XMeter is a performance test management platform, based on the open source JMeter performance testing tool. XMeter can support large-scale, highly concurrent performance tests, such as the implementation of 10 million levels of MQTT concurrent connection tests. In addition to testing the MQTT protocol, it can also support tests for mainstream applications such as HTTP/HTTPS.

It is an open source MQTT performance testing plugin implemented by XMeter and is used in many projects.

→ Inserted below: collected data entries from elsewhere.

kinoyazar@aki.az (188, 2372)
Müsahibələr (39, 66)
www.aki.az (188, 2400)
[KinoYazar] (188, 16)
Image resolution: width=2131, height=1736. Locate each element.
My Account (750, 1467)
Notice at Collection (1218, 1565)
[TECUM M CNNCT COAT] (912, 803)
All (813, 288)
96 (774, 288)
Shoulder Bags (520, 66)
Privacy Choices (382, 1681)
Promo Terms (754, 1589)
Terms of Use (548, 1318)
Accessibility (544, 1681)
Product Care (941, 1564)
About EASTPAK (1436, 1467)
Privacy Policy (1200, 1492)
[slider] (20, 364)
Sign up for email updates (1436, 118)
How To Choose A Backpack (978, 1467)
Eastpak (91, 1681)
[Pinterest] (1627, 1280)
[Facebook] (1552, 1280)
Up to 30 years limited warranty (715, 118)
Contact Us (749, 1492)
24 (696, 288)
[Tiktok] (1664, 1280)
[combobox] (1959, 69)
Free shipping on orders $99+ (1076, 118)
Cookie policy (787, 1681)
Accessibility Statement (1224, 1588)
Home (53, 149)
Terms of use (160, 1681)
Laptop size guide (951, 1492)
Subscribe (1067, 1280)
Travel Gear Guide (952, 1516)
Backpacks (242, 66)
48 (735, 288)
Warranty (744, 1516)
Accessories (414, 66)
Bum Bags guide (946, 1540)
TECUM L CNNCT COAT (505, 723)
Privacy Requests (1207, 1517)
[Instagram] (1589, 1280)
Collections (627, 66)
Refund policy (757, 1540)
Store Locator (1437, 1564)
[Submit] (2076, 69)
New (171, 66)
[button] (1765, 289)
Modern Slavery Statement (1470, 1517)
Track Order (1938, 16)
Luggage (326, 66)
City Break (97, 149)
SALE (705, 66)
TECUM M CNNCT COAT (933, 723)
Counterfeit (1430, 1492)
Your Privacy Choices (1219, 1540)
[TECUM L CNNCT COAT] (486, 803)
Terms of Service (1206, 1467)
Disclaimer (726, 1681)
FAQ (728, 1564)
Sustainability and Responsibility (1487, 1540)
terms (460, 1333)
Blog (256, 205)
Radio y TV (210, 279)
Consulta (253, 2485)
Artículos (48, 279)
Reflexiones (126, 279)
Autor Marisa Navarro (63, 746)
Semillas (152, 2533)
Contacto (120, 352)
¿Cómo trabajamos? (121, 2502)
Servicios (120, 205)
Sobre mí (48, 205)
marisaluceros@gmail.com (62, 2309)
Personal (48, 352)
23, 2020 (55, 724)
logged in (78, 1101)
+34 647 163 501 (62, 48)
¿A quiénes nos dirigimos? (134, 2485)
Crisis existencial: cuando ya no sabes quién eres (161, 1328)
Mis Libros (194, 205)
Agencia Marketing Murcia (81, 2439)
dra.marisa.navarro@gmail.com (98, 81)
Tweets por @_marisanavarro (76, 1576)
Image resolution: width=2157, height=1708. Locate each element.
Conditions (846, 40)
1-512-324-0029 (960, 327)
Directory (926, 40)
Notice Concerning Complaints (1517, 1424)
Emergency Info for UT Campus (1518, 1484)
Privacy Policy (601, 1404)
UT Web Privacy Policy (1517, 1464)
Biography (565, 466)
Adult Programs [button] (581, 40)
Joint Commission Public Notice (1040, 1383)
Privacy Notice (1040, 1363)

It is currently the most popular MQTT plugin in the JMeter community.

A test tool implemented by EMQ to simulate a mass of MQTT connections.

Test environment

This test was done separately for low and high configurations and for mobile platforms. Therefore, there are 3 sets of environments.

The test deployment diagram in Huawei Cloud is shown below. EMQ Benchmark Tools was used to simulate a large number of MQTT connections in this test. XMeter provides a test tool based on the JMeter MQTT plugin to simulate business test scenarios. XMeter has built-in tools for monitoring the resource usage of servers running nanomq and comparing the information that comes with the operating system.

Test architecture diagram

Server environment*1

  • NanoMQ 0.2.5

  • Machine under test (1)

    • Operating system: CentOS Linux release 7.4.1708
    • CPU: 8 cores 16 threads Intel(R) Xeon(R) Gold 6266C CPU @ 3.00GHz
    • RAM: 16 G
    • Disk: 120 GB
  • Presses

    • 10 units for XMeter to connect to NanoMQ and simulate business data sending and receiving
      • Operating system: CentOS Linux release 7.4.1708
      • CPU: 8 cores
      • RAM: 16 G
      • Disk: 120 GB
  • Network connection: Huawei Cloud intranet connection

The test environment performs the following test scenarios:

  • One-to-one sending and receiving message test
  • Broadcast message testing

Server environment*2

  • NanoMQ 0.2.5

  • Machine under test (1)

    • Operating system: CentOS Linux release 7.4.1708
    • CPU: 1 core 1 thread Intel(R) Xeon(R) Gold 6278C CPU @ 2.60GHz
    • RAM: 2 G
    • Disk: 120 GB
  • Five presses

    • Operating system: CentOS Linux release 7.4.1708
    • CPU: 8 cores
    • RAM: 16 G
    • Disk: 120 GB
  • Network connection: Huawei Cloud intranet connection

The test environment performs the following test scenarios:

  • One-to-one sending and receiving message test

  • Broadcast message testing

Server environment*3

  • NanoMQ 0.2.5

  • The machine under test: 1 mobile edge computing server

    • Operating system: Ubuntu 20.04
    • CPU: 6 cores 12 threads
    • RAM: 16 G
    • Disk: 256 GB
  • Two presses

    • Operating system: Ubuntu 20.04
    • CPU: 6 cores 12 threads Intel(R) Core(TM) i7-10710U CPU @ 1.10GHz
    • RAM: 16 G
    • Disk: 256 GB
  • Network connection: Intranet connection

The test environment performs the following test scenarios:

  • Million-level throughput broadcast tests

Many-to-many broadcast scenarios

Test scenario information

In server environment 1, 500 clients subscribe to 3 different topics at the same time, and 20 clients broadcast QoS 0 messages to each of the 3 topics subscribed to by 500 clients at a frequency of 20ms or 50 msg/sec per pub client. This means a theoretical throughput of 20 x 50 x 500 = 500000 msg/sec.

Server environment 2 is a low configuration scenario. 500 clients are set up to subscribe to 3 different topics at the same time. Ten clients broadcast QoS 0 messages to each of the three topics subscribed to by 500 clients at a frequency of 25ms or 40 msg/sec per pub client. This means a theoretical throughput of 10 x 40 x 500 = 200000 msg/sec.

NanoMQ configuration:

-DNNG_RESOLV_CONCURRENCY=1 -DNNG_NUM_TASKQ_THREADS=16 -DNNG_MAX_TASKQ_THREADS=16 -NNG_ENABLE_STATS=OFF -DNOLOG=1 -DPARALLEL=16 -DNANO_MSQ_LEN=25600 -DDEBUG=0 ..

  1. Parallel number set to 16
  2. Maximum number of worker threads set to 16
  3. Disable statistics/log/debug tracing
  4. Message cache queue length of 25600

This configuration takes up around 1400 kb of memory on startup.

The configuration of nanomq is the same in both environments tested.

Report Analysis

The XMeter performance test report is divided into three main sections as shown in the diagram below. The results of the later reports are interpreted similarly, so if there is nothing special about them, we won't go into them again.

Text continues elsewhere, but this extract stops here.